Une distinction primordiale établie entre eux et les blancs, c’est la défense qui leur est faite de porter les noms des blancs[1]. Ceux d’entre eux qui en avaient déjà pris furent contraints d’en changer[2]. Mais il est à remarquer que cette défense s’appliquait aux « négresses, mulâtresses, quarteronnes et métives libres et non mariées ». Elles sont tenues, en faisant baptiser leurs enfants, de leur donner, outre le nom de baptême, « un surnom tiré de l’idiome africain ou de leur métier et couleur, mais qui ne pourra jamais être celui d’une famille blanche de la colonie[3] ». Cette précaution était prise sans doute pour éviter qu’on donnât aux enfants naturels le nom de leur père. Ce n’était que dans le cas où une femme de couleur libre épousait un blanc qu’elle pouvait prendre son nom.

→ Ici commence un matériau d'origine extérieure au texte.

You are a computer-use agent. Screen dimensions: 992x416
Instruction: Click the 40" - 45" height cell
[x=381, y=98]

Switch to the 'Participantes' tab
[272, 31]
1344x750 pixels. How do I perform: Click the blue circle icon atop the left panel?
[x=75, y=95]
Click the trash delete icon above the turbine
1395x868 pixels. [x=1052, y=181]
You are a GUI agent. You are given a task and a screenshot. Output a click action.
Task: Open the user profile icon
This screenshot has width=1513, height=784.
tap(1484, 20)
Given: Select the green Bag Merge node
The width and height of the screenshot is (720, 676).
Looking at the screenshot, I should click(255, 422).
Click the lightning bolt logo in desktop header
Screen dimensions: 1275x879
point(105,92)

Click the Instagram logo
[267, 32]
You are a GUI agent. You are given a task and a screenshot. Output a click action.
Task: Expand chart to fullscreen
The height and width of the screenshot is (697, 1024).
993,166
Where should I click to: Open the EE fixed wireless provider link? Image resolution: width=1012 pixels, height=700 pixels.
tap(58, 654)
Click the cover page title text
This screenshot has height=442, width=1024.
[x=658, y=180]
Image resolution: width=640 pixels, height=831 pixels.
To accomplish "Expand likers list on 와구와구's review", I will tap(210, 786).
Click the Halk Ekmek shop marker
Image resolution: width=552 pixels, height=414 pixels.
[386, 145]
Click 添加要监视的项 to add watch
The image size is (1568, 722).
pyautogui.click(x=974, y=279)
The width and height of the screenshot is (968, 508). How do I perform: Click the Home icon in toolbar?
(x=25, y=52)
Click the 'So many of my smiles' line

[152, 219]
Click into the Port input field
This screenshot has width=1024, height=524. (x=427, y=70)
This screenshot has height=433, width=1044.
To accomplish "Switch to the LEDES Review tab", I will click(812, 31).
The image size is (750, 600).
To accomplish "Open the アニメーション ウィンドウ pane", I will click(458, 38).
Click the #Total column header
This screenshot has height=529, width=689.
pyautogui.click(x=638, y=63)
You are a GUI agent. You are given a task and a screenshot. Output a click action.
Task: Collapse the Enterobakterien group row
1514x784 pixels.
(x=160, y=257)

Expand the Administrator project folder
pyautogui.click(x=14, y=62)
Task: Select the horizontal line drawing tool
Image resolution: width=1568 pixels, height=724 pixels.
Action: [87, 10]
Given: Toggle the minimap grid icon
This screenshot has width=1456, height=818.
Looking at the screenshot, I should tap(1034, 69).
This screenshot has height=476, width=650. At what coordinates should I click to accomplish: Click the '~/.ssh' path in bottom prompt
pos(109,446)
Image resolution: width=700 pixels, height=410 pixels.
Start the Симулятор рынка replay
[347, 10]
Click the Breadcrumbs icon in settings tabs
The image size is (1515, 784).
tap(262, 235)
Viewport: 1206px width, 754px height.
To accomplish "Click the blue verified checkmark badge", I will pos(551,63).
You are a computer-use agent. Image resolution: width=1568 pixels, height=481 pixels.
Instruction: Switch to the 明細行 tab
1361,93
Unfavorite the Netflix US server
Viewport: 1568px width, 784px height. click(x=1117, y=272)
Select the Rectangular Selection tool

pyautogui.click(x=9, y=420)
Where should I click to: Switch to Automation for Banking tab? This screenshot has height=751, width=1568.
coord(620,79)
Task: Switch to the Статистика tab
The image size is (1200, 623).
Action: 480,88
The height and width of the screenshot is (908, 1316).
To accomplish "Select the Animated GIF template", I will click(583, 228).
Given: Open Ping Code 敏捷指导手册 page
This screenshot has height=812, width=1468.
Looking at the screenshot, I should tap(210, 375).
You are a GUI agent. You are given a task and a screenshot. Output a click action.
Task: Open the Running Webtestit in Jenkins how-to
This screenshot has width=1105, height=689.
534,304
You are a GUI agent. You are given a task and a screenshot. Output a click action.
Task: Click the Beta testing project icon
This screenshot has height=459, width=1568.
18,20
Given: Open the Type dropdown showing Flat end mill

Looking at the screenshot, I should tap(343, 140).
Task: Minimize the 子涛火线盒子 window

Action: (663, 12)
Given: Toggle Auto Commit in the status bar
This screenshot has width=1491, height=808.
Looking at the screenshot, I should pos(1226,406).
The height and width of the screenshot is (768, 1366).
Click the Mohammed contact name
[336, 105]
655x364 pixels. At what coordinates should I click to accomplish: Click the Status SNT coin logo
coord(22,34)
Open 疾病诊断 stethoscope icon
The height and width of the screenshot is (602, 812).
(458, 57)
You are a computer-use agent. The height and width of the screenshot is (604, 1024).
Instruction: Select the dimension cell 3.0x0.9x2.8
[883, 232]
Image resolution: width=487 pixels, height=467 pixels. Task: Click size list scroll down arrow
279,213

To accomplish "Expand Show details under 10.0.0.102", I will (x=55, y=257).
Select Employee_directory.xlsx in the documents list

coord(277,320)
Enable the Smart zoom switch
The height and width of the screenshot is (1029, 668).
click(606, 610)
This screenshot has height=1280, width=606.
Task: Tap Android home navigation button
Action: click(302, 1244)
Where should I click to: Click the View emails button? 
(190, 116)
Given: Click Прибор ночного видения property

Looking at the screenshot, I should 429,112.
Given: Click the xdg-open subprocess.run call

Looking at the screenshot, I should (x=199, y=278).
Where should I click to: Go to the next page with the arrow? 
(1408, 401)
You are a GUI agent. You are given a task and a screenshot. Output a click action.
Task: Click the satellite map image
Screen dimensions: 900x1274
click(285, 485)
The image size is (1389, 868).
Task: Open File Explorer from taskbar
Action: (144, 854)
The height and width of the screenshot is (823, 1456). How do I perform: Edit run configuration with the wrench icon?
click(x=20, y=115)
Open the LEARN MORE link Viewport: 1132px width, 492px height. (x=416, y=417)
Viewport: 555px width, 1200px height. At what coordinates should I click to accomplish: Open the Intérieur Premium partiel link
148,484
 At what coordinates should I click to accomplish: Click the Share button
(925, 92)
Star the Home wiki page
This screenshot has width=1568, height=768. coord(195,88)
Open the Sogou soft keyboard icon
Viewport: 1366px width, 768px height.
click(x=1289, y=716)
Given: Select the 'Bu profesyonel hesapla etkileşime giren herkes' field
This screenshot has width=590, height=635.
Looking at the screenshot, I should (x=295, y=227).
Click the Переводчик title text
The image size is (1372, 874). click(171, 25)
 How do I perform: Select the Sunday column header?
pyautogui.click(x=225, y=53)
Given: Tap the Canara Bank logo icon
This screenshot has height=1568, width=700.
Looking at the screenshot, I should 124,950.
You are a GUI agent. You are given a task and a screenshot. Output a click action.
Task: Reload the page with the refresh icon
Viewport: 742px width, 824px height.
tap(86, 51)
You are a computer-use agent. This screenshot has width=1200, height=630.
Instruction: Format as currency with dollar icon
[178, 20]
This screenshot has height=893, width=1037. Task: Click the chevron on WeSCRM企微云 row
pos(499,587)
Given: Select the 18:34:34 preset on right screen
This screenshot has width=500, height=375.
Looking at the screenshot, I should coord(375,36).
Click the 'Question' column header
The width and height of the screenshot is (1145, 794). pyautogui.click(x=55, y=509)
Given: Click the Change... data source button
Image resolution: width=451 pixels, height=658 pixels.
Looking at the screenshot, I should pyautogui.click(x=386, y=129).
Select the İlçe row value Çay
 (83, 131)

Mais on cherche par tous les moyens possibles à éviter les unions régulières des blancs et des gens de couleur. Ainsi le Ministre écrit, le 26 décembre 1703[4], au gouverneur général des îles, que le roi ne veut pas que les titres de noblesse des sieurs [pas de nom] soient examinés et reçus, parce qu’ils ont épousé des mulâtresses, ni que le gouverneur permette qu’on rende aucun jugement pour la représentation de leurs lettres. — Une négresse affranchie étant sur le point d’épouser un blanc, l’autorisation lui est refusée, et le roi fait connaître à M. Dalbond[5] qu’il a eu raison, car son intention n’est point de permettre le mariage des nègres avec les blancs. Cette interdiction paraît d’autant plus singulière

  1. Durand-Molard, III, 151. Ordonnance du 6 janvier 1773.
  2. Id., ib., 168, 4 mars 1774.
  3. Moreau de Saint-Méry, V, p. 448. Règlement des Administrateurs de Saint-Domingue, publié au Cap, le 24 juin 1773, et à Port-au-Prince, le 16 juillet. Il rappelle les règlements des 12 janvier 1727, 15 juin 1736, 14 novembre 1755.
  4. Id., I, 716.
  5. Arch. Col., B, 72, p. 152. Lettre du 30 décembre 1741.